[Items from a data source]
↓↓↓

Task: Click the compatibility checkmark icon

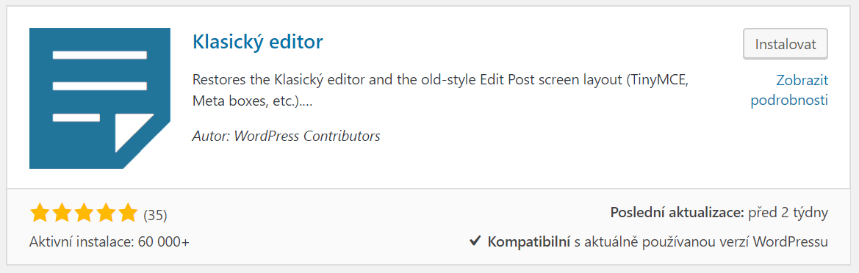Action: point(475,241)
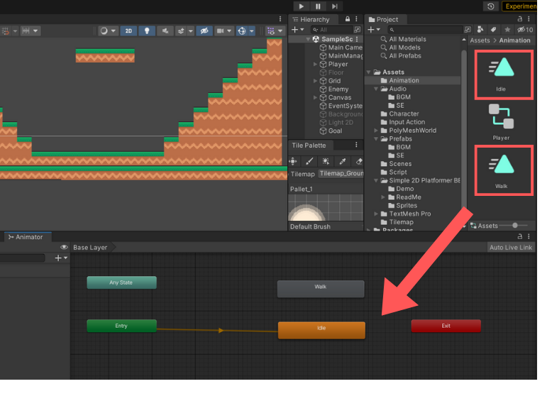Expand the Player object in Hierarchy
The height and width of the screenshot is (396, 552).
pyautogui.click(x=316, y=65)
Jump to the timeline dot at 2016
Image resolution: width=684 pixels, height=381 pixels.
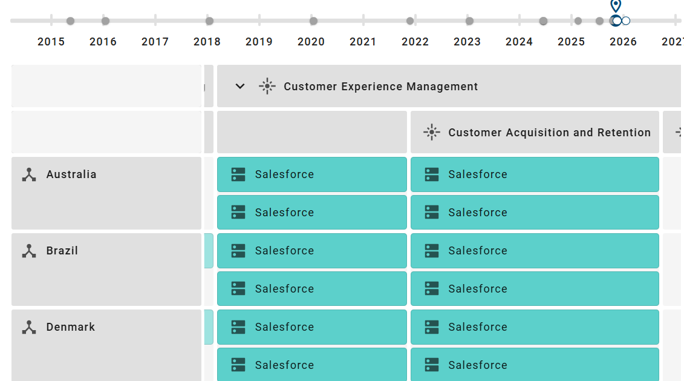(105, 21)
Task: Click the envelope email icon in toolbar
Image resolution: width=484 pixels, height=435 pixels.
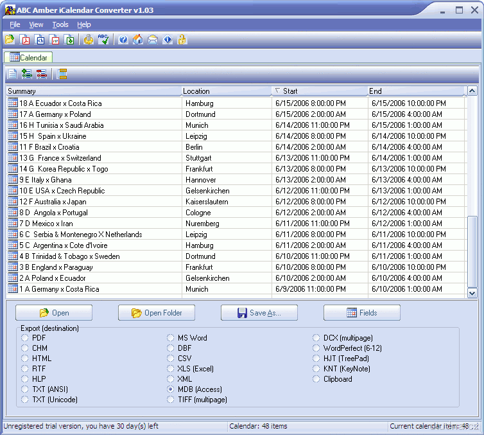Action: click(153, 40)
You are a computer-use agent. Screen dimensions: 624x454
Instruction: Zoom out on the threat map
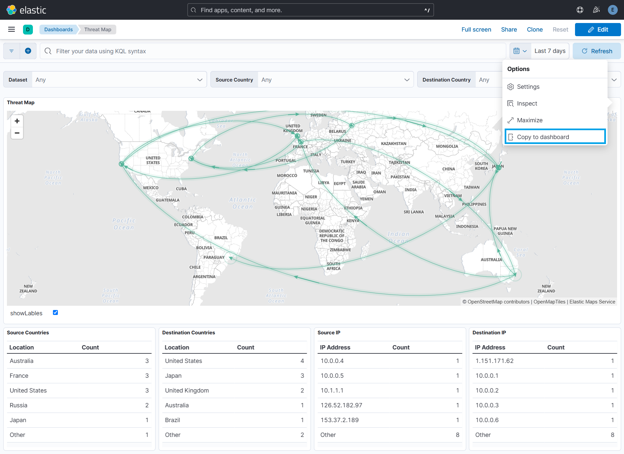[x=17, y=133]
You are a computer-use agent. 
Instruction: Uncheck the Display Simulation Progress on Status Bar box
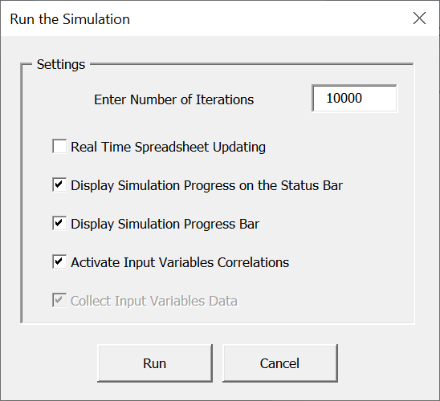[59, 184]
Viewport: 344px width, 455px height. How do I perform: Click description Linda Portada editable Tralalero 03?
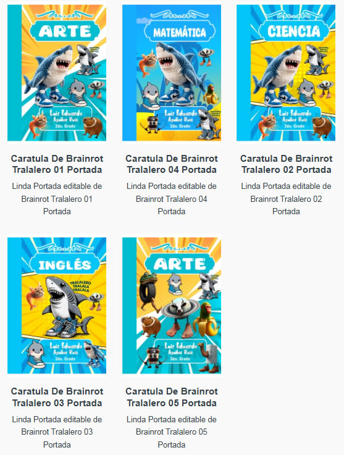tap(57, 432)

↑↑↑

**PROBLEM TO SOLVE**: In how many lines of the records does the word "agent" appear? Give the number alone.

**PROBLEM SOLUTION**: 2